* _SUPPLIED INFORMATION_:
- Opening Delimiter -
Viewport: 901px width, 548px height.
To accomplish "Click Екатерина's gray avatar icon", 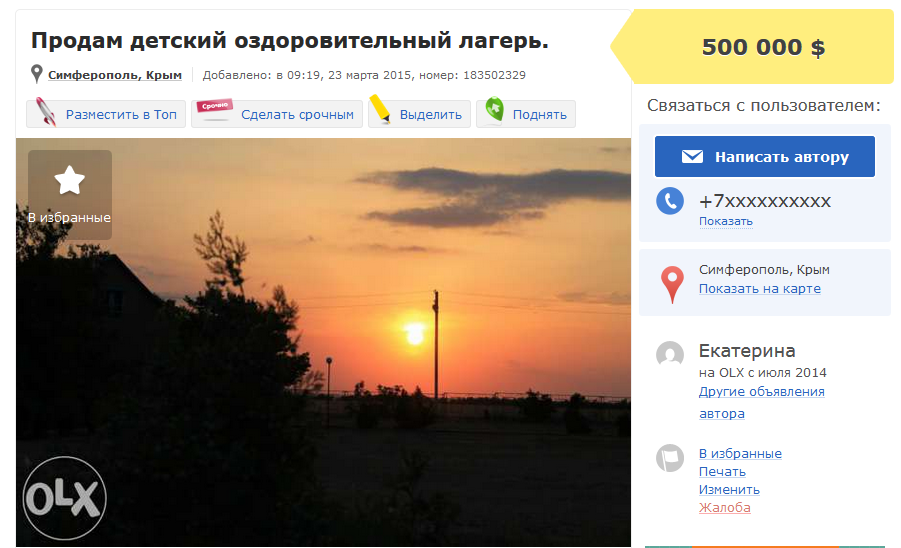I will (x=670, y=354).
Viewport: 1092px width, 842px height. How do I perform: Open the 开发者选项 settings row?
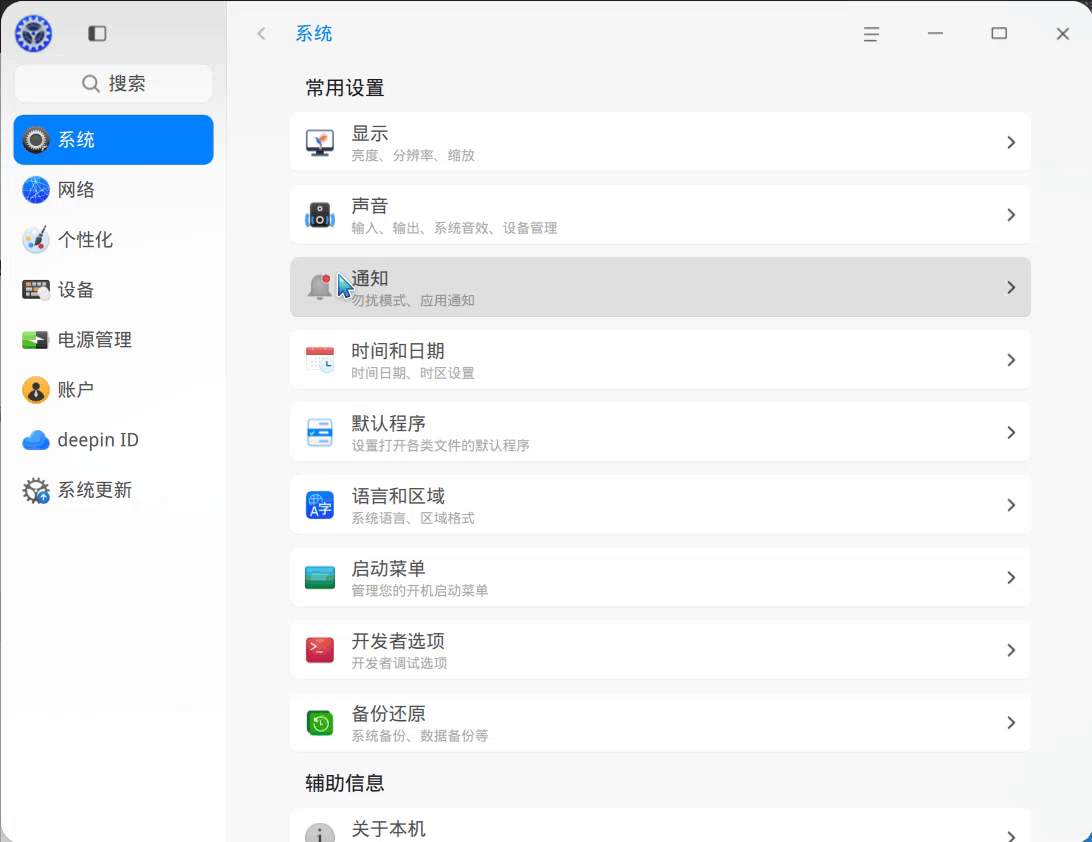pos(660,649)
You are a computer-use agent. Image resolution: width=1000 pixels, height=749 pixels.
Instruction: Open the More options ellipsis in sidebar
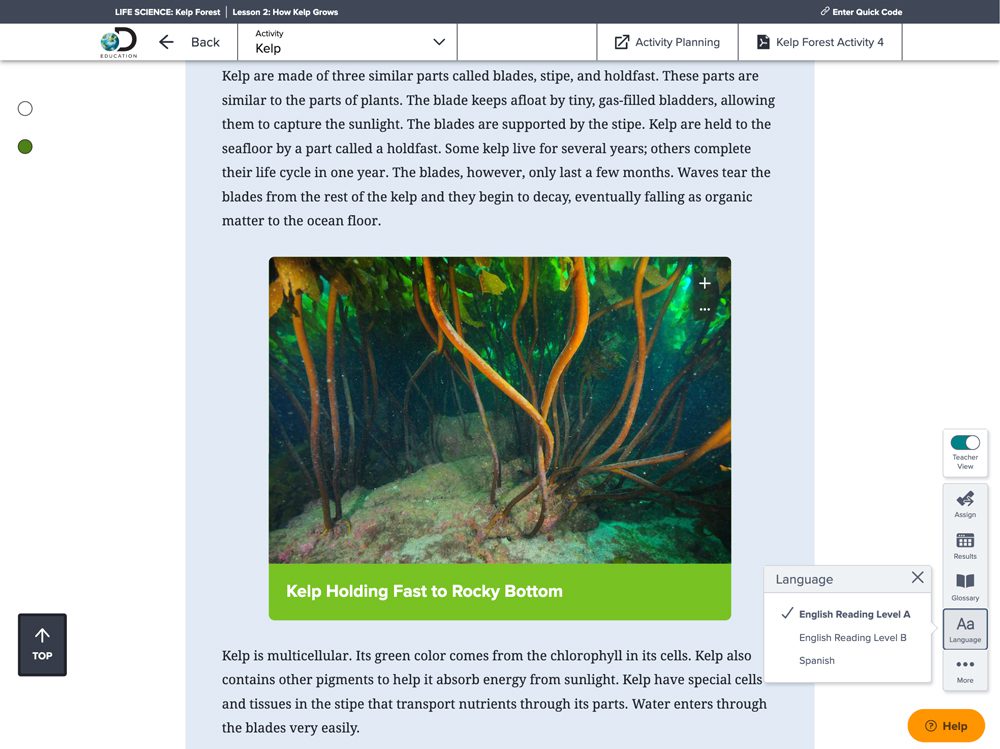[x=965, y=669]
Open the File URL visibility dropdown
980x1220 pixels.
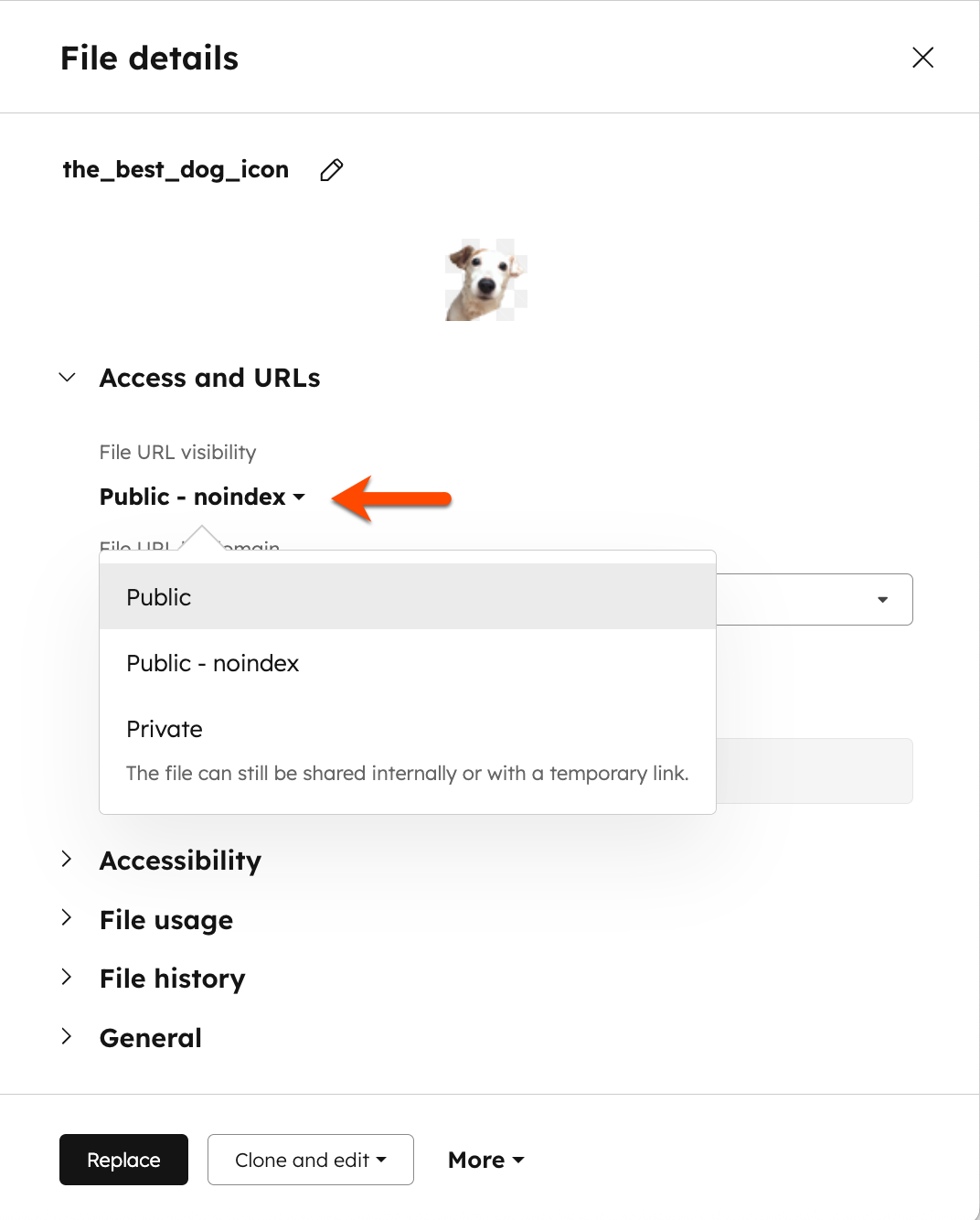coord(201,497)
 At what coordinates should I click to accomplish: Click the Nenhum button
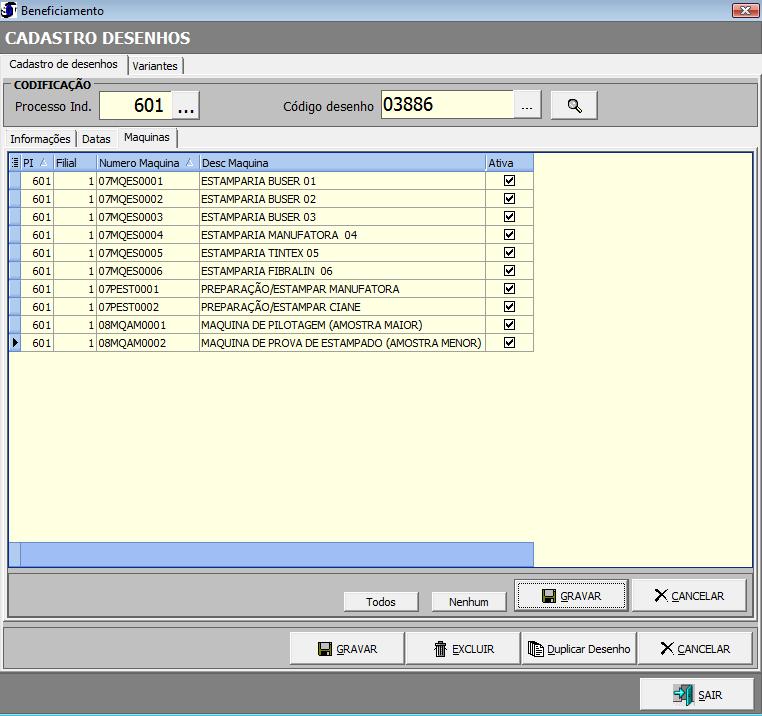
- Closing Delimiter -
* _INSTRUCTIONS TO FOLLOW_:
Starting at the line that contains "You are a computer-use" and ending with the last line of the data, transcribe every line exactly; skip the pictures.

* _SOLVED PROBLEM_:
You are a computer-use agent. Image resolution: width=1000 pixels, height=749 pixels.
Instruction: Open the More options ellipsis in sidebar
[x=965, y=669]
Open the File URL visibility dropdown
980x1220 pixels.
coord(201,497)
 At what coordinates should I click to accomplish: Click the Nenhum button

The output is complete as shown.